REQUIRED WORK - An exact transcript of every entry is required, without any of the pictures.

Stored items -
※

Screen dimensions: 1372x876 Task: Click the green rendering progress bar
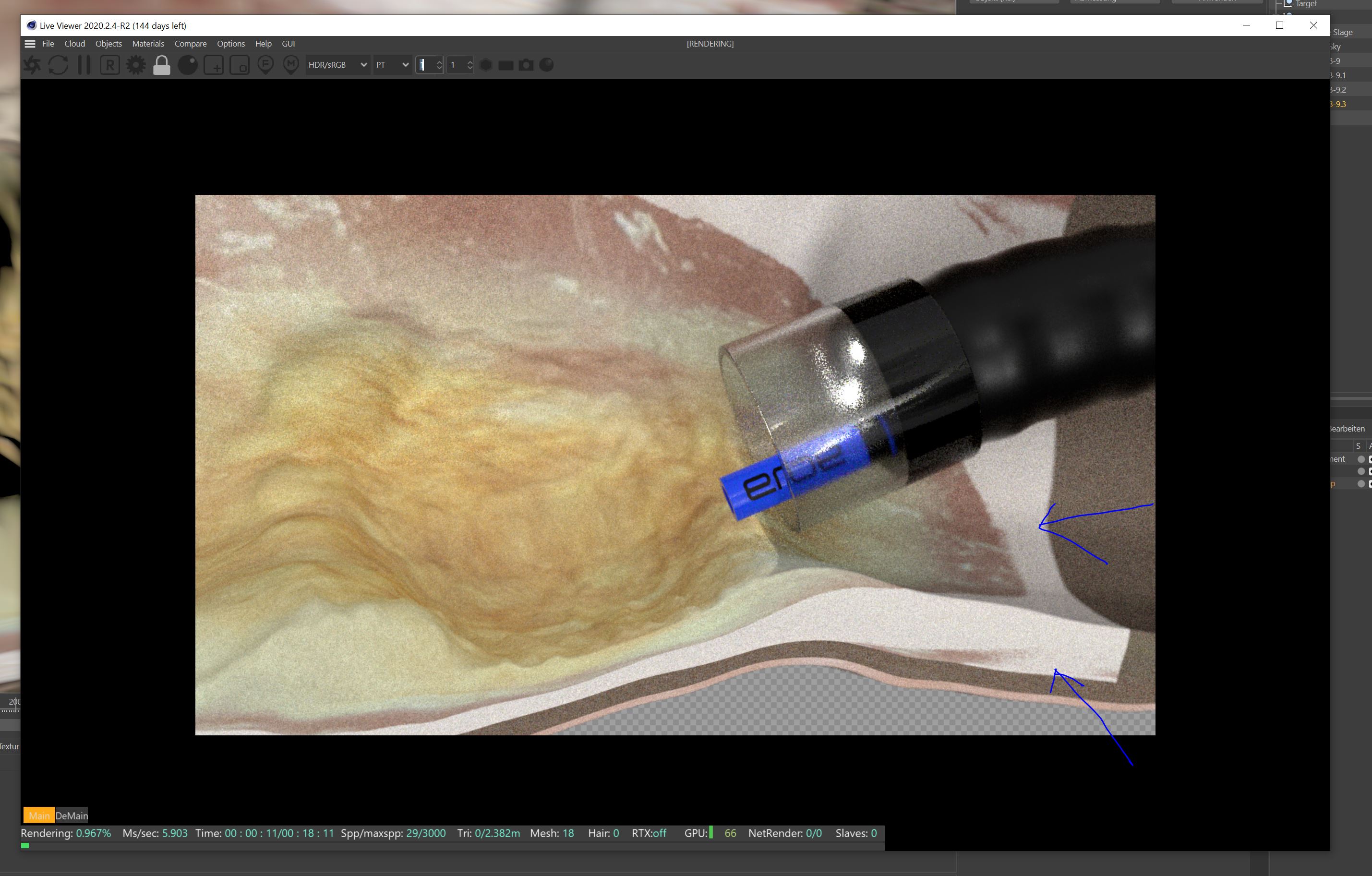25,846

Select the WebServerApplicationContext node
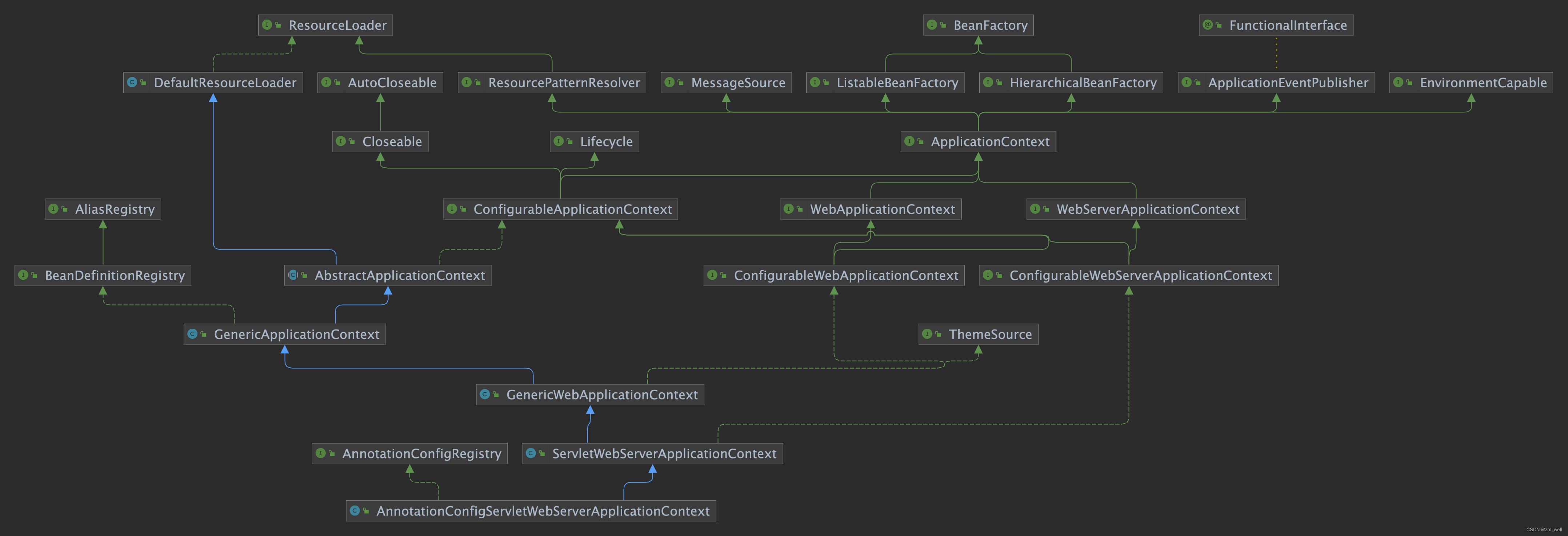coord(1147,209)
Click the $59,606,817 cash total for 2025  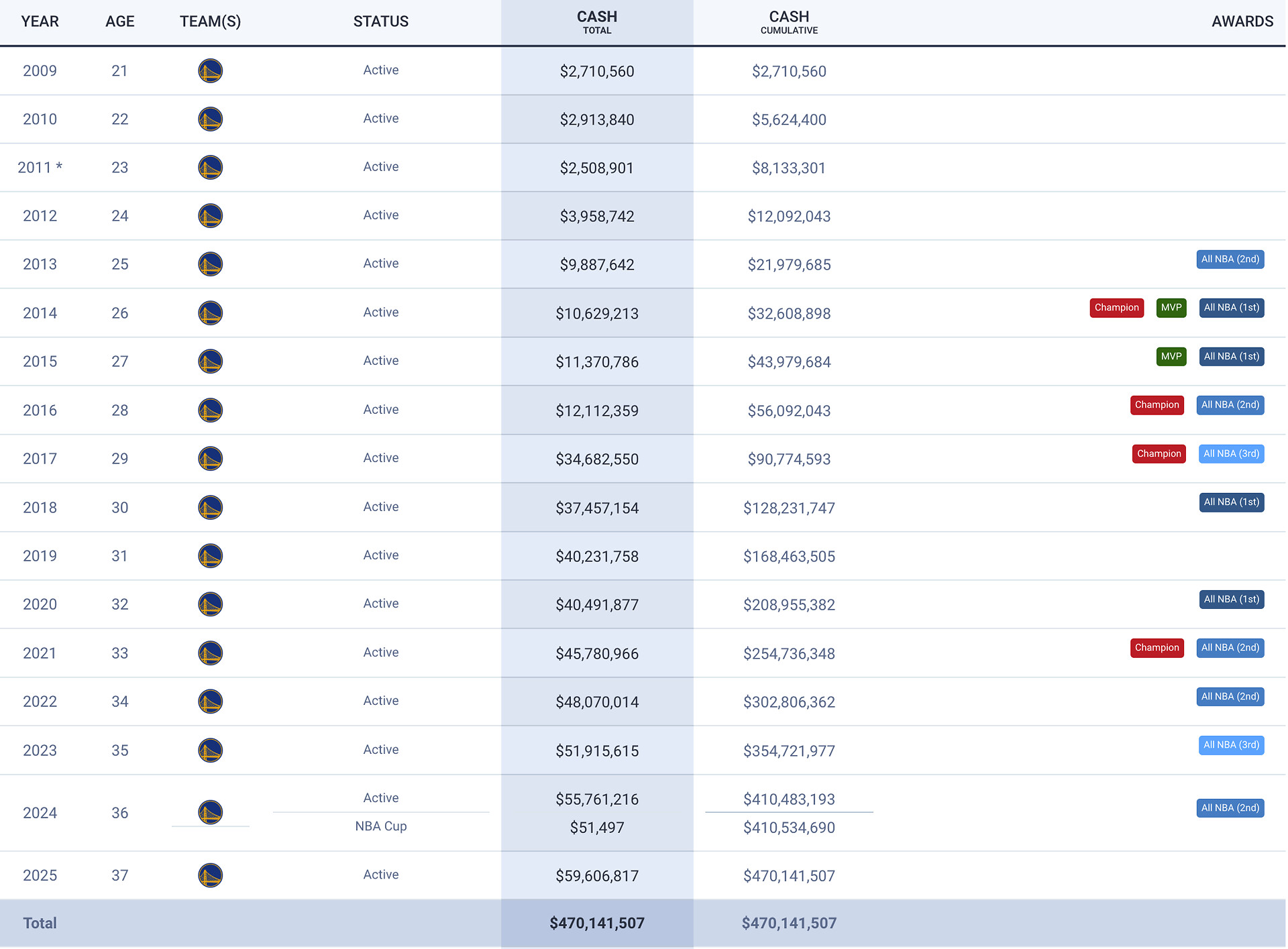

※

SOLUTION FOR THIS TASK -
Screen dimensions: 1372x876 Task: Click the green rendering progress bar
25,846

Select the WebServerApplicationContext node
coord(1147,209)
Click the $59,606,817 cash total for 2025  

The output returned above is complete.